Tye White is an American actor, known for his role as Kevin Satterlee in the Oprah Winfrey Network drama series, Greenleaf (2016—18).

Life and career
White is African American, born in Detroit, Michigan. He attended Brother Rice High School (Michigan) and studied at the University of Michigan. He first appeared on The Amazing Race 13 with his then-girlfriend Aja Benton and they lasted 5 legs before being eliminated.

His first major role was in the VH1 television film Drumline: A New Beat in 2014. He has a recurring role as Aiden Hanna, son of Sam Hanna (played by LL Cool J ) in the CBS procedural series NCIS: Los Angeles and in 2016 appeared in the secondary role as Jason Simpson, O. J. Simpson's son, in the FX series The People v. O. J. Simpson: American Crime Story.

DATASET =>

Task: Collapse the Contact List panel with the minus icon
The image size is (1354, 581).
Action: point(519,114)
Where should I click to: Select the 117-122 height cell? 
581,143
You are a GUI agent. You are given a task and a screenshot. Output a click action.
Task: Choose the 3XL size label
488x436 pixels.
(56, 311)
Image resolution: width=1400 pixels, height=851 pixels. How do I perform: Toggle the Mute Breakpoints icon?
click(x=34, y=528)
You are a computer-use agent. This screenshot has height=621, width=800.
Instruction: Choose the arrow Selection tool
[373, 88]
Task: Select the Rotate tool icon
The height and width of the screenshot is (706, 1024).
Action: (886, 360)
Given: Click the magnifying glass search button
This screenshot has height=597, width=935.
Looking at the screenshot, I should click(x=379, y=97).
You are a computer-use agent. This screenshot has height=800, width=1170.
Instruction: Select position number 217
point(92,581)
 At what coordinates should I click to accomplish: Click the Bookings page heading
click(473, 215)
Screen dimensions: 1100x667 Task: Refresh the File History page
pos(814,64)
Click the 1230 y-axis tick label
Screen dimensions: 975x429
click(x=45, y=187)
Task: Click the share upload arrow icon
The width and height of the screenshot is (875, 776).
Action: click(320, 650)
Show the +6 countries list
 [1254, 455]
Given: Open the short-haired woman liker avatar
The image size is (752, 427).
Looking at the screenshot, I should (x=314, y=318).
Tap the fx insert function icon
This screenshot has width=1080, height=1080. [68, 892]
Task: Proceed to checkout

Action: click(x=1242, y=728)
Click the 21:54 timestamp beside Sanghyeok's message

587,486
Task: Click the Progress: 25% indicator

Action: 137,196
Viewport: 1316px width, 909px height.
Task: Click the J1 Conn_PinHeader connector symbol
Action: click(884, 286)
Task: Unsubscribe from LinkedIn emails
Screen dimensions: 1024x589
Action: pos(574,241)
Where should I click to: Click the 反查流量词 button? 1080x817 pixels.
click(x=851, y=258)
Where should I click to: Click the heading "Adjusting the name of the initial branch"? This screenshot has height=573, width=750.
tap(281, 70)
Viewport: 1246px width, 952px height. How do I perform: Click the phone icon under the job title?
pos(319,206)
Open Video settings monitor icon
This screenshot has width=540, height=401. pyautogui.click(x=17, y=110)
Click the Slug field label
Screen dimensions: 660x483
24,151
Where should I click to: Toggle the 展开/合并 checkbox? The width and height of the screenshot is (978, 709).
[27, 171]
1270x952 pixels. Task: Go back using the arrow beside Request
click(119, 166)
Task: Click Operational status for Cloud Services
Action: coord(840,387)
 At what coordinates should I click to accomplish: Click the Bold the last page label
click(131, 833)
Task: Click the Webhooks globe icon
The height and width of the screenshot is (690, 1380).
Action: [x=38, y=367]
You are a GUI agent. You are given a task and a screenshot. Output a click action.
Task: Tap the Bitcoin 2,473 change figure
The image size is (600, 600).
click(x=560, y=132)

WHAT THE TASK ASKS => Copy the passage of the Tye White biography from "Life and career" to "American Crime Story." word for word. The records have no connection to the text.

THE RESULT =>
Life and career
White is African American, born in Detroit, Michigan. He attended Brother Rice High School (Michigan) and studied at the University of Michigan. He first appeared on The Amazing Race 13 with his then-girlfriend Aja Benton and they lasted 5 legs before being eliminated.

His first major role was in the VH1 television film Drumline: A New Beat in 2014. He has a recurring role as Aiden Hanna, son of Sam Hanna (played by LL Cool J ) in the CBS procedural series NCIS: Los Angeles and in 2016 appeared in the secondary role as Jason Simpson, O. J. Simpson's son, in the FX series The People v. O. J. Simpson: American Crime Story.